> Task to complete: Copy the records from the line with "Where should I" up to and including the line with "Looking at the", keeping every character the same.

===== Data rows

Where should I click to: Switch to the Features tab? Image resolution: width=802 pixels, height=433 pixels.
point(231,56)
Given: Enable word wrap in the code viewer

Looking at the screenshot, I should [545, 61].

==========
===== Data rows

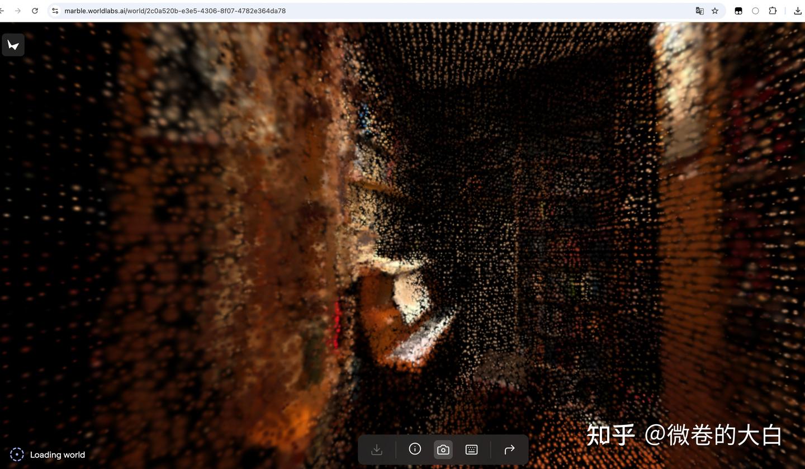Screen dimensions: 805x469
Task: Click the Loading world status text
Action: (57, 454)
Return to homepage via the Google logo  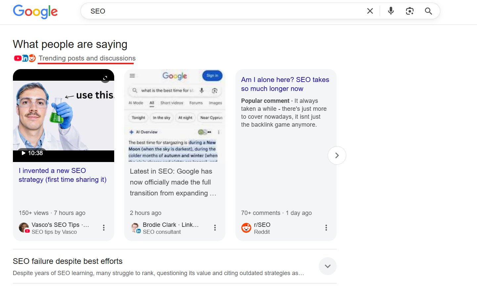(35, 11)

==========

> Response to this exercise:
Where should I click to: Switch to the Features tab? Image resolution: width=802 pixels, height=433 pixels.
point(231,56)
Given: Enable word wrap in the code viewer

Looking at the screenshot, I should [545, 61].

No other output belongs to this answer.